How can ANKEF1 antibodies be utilized in studying its potential roles in disease states?

While direct disease associations remain under investigation, several approaches can be employed:

• Compare ANKEF1 expression in normal versus pathological tissues, particularly in ciliopathies

• Investigate ANKEF1 localization changes during disease progression using immunofluorescence

• Examine post-translational modifications of ANKEF1 in disease states using modification-specific antibodies

• For functional studies, combine antibody detection with genetic manipulation (CRISPR, RNAi)

• Consider multiple detection methods (Western blot, IHC, flow cytometry) for comprehensive analysis

Given the enrichment of ANKEF1 in ciliated cells, particular focus should be placed on diseases involving ciliary dysfunction, including primary ciliary dyskinesia and polycystic kidney disease.

What considerations are important when designing multiplexed detection systems incorporating ANKEF1 antibodies?
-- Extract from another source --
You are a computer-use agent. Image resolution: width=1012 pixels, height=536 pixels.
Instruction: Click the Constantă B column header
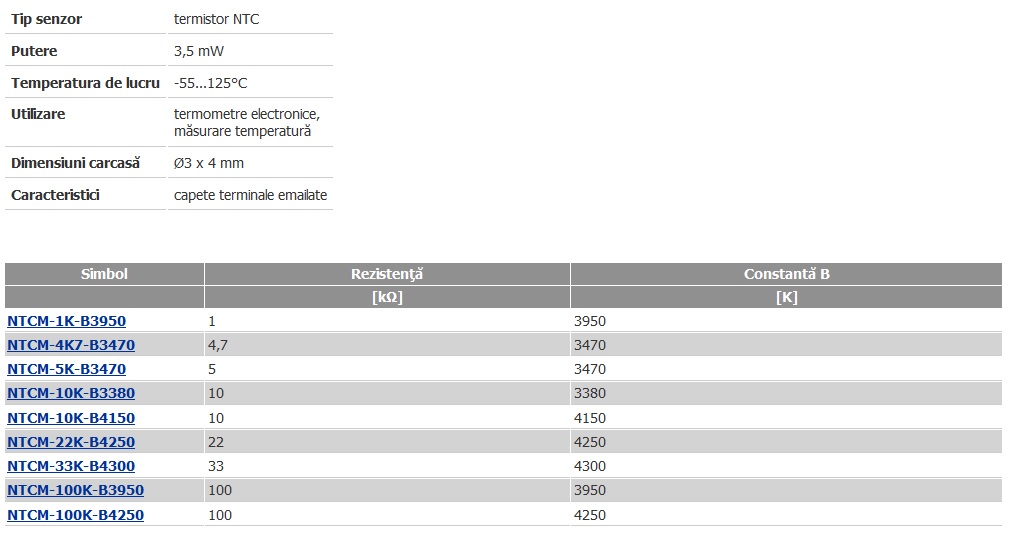[786, 274]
Multiplexed detection requires careful planning:

• When selecting ANKEF1 antibodies for multiplexing, consider spectral compatibility of conjugates:

  • FITC (Ex/Em: 499/515 nm) pairs well with red-shifted fluors

  • PE-conjugated antibodies offer brightness but may overlap with other commonly used fluorophores

• Host species must differ between primary antibodies to avoid cross-reactivity

• Sequential immunostaining protocols may be necessary if antibodies are from the same host species

• Include appropriate controls to assess and correct for spectral overlap

• For flow cytometry applications, perform compensation controls using single-stained samples

When investigating ANKEF1's relationship with ciliary structures, co-staining with established ciliary markers provides valuable context for functional studies.